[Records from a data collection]
== == ==

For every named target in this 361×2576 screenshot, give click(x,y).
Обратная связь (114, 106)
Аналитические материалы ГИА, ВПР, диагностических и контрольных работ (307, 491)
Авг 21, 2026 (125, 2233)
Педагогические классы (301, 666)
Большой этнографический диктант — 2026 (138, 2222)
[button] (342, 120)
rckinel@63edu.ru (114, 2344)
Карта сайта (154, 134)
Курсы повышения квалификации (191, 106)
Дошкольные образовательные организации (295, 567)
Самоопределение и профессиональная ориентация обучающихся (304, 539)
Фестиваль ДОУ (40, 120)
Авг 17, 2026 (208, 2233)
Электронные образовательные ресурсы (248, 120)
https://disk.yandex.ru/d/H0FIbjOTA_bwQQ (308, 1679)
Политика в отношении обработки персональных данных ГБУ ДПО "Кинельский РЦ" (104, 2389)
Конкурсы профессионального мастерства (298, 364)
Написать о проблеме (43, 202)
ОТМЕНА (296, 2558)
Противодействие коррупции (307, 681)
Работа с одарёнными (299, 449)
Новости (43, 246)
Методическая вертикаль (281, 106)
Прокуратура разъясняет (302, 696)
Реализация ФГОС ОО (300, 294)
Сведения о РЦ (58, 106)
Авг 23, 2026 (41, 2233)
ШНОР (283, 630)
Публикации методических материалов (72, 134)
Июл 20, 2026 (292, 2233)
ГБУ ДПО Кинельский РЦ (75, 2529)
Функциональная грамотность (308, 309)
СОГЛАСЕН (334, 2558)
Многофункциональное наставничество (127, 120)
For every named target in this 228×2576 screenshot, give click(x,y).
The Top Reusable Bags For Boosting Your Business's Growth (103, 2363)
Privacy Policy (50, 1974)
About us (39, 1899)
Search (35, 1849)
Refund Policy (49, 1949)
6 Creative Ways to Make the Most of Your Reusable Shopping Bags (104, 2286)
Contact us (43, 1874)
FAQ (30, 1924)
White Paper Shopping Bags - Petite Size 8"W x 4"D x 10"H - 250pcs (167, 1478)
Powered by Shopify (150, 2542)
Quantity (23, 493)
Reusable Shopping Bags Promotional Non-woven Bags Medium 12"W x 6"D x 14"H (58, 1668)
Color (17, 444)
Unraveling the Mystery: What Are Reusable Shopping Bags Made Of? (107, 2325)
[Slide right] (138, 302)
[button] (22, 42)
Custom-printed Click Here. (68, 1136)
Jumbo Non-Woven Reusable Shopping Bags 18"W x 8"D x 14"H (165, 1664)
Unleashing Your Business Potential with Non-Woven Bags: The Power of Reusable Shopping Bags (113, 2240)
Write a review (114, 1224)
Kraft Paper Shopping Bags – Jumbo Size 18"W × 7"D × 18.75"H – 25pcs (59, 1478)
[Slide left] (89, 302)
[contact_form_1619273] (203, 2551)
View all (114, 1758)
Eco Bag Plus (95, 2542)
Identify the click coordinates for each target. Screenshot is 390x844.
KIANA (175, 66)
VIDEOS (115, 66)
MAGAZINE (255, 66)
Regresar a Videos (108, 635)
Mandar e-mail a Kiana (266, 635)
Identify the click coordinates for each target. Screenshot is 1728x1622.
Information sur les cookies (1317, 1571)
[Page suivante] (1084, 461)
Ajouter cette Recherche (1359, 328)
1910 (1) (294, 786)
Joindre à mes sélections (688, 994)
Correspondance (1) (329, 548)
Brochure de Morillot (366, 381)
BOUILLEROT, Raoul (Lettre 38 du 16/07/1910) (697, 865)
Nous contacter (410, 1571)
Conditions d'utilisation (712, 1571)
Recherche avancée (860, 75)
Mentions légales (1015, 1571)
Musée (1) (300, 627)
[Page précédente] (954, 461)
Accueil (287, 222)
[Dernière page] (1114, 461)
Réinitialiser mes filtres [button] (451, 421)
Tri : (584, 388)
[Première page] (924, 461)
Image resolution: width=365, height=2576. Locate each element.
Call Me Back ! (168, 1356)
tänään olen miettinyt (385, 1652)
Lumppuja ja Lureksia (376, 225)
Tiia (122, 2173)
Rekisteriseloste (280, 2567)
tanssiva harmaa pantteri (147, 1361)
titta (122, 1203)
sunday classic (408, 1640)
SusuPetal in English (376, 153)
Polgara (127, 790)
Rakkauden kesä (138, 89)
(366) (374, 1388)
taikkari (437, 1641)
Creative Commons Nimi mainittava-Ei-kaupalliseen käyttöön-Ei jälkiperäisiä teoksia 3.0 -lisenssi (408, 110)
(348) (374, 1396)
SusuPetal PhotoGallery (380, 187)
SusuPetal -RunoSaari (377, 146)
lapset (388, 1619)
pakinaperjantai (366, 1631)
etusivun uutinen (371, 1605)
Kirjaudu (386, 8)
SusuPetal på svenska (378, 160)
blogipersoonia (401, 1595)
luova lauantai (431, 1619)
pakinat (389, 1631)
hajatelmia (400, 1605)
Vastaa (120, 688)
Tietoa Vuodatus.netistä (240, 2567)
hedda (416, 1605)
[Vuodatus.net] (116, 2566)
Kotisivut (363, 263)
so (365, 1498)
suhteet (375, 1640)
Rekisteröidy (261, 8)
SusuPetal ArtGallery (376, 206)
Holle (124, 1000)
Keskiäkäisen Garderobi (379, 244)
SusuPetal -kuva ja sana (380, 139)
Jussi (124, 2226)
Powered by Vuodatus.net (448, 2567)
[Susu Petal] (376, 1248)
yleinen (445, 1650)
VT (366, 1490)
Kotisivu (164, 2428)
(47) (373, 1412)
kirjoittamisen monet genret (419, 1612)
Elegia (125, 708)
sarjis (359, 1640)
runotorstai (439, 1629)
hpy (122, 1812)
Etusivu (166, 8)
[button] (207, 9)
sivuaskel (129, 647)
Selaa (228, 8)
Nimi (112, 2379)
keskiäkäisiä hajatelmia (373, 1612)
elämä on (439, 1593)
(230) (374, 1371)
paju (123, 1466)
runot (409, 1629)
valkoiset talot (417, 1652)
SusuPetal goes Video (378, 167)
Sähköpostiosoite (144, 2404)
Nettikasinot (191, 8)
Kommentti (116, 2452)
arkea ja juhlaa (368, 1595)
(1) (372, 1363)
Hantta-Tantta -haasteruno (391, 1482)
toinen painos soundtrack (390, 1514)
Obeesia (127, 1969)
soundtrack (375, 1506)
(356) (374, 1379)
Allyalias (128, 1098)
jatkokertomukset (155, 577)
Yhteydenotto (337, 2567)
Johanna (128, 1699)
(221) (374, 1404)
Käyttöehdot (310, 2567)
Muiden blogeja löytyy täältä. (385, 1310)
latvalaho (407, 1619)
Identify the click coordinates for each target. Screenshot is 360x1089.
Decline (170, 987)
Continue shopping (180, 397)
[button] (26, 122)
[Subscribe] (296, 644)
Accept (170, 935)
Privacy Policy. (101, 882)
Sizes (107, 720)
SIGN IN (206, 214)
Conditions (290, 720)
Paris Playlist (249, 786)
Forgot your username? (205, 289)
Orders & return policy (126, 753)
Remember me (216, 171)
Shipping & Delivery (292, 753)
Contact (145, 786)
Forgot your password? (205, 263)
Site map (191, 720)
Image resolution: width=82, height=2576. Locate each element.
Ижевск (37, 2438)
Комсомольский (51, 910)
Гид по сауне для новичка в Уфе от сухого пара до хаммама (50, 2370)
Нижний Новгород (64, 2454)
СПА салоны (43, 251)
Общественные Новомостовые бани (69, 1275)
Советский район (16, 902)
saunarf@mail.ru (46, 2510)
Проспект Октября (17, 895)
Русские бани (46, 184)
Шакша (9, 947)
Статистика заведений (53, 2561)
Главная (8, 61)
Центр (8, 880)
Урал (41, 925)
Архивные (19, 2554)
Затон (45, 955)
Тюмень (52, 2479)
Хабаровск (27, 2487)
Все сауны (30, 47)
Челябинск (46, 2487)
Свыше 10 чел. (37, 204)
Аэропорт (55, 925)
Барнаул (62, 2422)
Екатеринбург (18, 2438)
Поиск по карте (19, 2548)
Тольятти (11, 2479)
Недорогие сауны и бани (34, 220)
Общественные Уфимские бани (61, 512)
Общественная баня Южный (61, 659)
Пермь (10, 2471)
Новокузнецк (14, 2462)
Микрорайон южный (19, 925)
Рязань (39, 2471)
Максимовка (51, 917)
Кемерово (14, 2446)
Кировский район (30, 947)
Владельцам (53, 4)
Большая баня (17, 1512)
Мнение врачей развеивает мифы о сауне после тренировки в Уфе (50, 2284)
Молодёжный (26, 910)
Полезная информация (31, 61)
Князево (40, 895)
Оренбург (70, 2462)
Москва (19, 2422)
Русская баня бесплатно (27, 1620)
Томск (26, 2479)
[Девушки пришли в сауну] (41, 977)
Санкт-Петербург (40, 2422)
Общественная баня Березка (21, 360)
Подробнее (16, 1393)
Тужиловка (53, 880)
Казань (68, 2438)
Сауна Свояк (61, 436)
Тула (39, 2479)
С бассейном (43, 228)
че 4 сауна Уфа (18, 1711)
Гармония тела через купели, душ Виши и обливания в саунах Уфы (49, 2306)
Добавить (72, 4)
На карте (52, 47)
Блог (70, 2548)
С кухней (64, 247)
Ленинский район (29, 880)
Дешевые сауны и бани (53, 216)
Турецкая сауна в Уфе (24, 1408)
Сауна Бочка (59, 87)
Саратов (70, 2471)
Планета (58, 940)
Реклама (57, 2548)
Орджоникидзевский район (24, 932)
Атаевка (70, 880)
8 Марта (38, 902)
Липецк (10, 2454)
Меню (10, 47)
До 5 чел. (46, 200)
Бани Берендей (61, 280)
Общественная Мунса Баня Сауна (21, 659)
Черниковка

== == ==

--- Task brief ---
From the records above, copy only the lines starting with the line that holds "Прокуратура разъясняет (302, 696)" and going on through the line that holds "СОГЛАСЕН (334, 2558)", exactly as written.

--- Solution for this task ---
Прокуратура разъясняет (302, 696)
Реализация ФГОС ОО (300, 294)
Сведения о РЦ (58, 106)
Авг 23, 2026 (41, 2233)
ШНОР (283, 630)
Публикации методических материалов (72, 134)
Июл 20, 2026 (292, 2233)
ГБУ ДПО Кинельский РЦ (75, 2529)
Функциональная грамотность (308, 309)
СОГЛАСЕН (334, 2558)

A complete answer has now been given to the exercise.